Pubblicato il: 22 settembre 2019 alle 7:00 am

«Dimmi di chi sei figlio e ti dirò che sei»: quanto c’entra il Dna? C’è sicuramente una base scientifica in certe discendenze genetiche, anche se il più delle volte è una versione di comodo nella lettura di determinati atteggiamenti

di Giosuè Battaglia.

Roma, 22 Settembre 2019 – Quando ci si ammala di una malattia ereditaria, si dice che era nel DNA familiare per cui essa si rivela, nel più dei casi, saltando qualche generazione e presentandosi al soggetto colpito che cerca nei ricordi e nelle informazioni dei familiari un caso simile al suo. Ciò fa parte della continuità dell’essere umano e che deve rispettare canoni a noi sconosciti per assicurare la vita dell’uomo. Allora tutti siamo presi da malanni che pur trasmessoci dalla struttura di base, si sono evoluti con la combinazione strutturale presente in ogni essere. Ma nella struttura del DNA è presente una base genetica che fa da portatore per tutti gli altri elementi che con essa si legano. Allo stesso modo esiste nella trasmissione genetica, una base costituente i caratteri somatici e anche comportamentali rispetto al sociale; così allora si dice nel caso di un delinquente: «C’è l’ha nel DNA» volendo additare alla persona colpevole una certa “discendenza” delinquenziale. Ed è proprio così nella maggior parte dei casi, nei quali chi si rende autore di delitti, annovera nella generazione, comportamenti antisociali. Ebbene, anche la parte buonista che è dentro ognuno di noi è stata trasmessa geneticamente col DNA e in molti questa parte è dominante al punto da far apparire troppo “buono” al punto di essere considerato una “pasta di miele”. Nei comportamenti, nel modo di rapportarsi di ognuno viene proiettata all’esterno l propria indole, che perpetua con i tratti espressi, una certa continuità morale appartenuta ai propri predecessori.

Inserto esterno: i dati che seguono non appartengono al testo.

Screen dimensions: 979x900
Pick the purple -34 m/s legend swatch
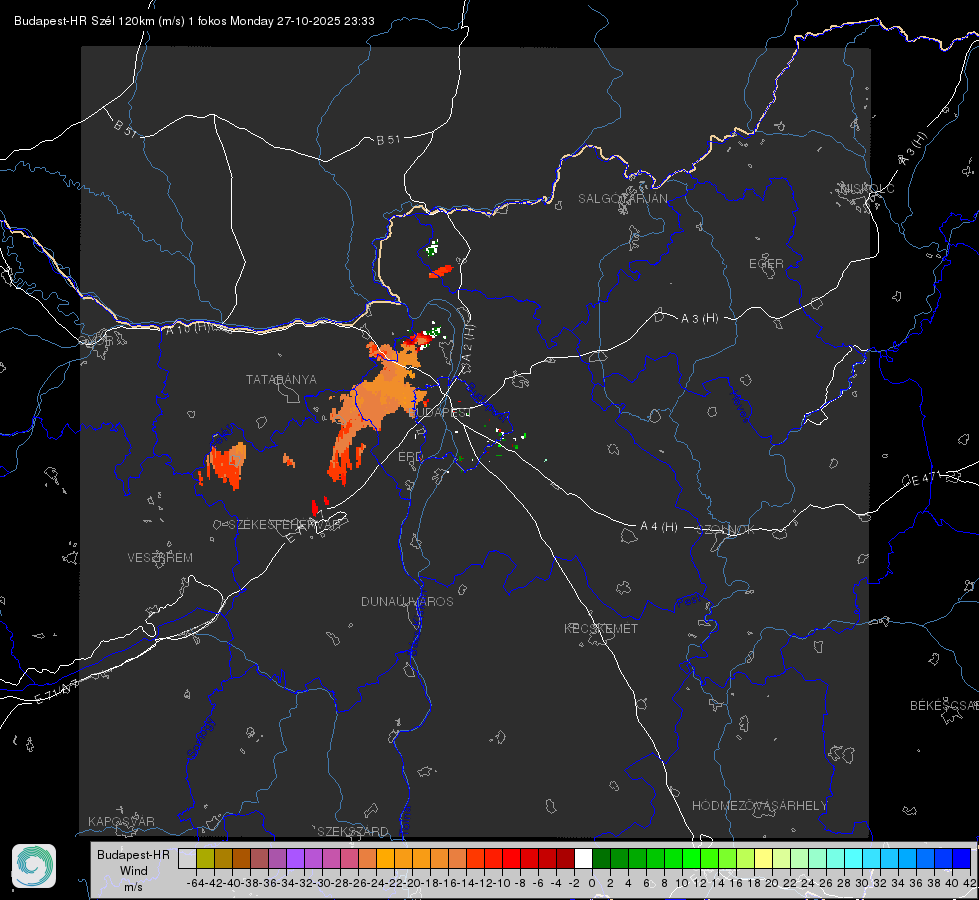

Da qui la frase: “Dimmi di chi sei figlio e io ti dico a chi rassomigli”, che vuole intendere l’accostamento dell’individuo, non solo, nei tratti somatici a un suo progenitore, ma anche nella dirittura morale che rispecchia certe doti.

Quindi anche solo la discendenza di una persona dovrebbe rassicurare certe valutazioni morali nel decifrare chi si ha davanti, perché una prima valutazione della conoscenza è proprio quella di acquisire informazione sulla provenienza in genere. Così, ad esempio, anche nel solo acquisire la provenienza geografica, si fanno riferimenti a dati che danno una lettura sommaria e dispregiativa. Ormai, però, anche il modo di valutare l’individuo in base ai dati della discendenza familiare non trova più rispondenza perché ogni cosa è cambiata socialmente e tutti non abbiamo più il percepire certi valori, perché avvolti dalla corsa sfrenata al bisogno, all’arrivo, passando e trattando ogni cosa frettolosamente, senza una giusta lettura di tutto ciò che ci circonda. Ciò non è una visione disastrosa del tempo che viviamo, ma un invito a trattare certi avvenimenti con una dose di fiducia verso l’altro, a partire proprio dalla valutazione dei principi della discendenza.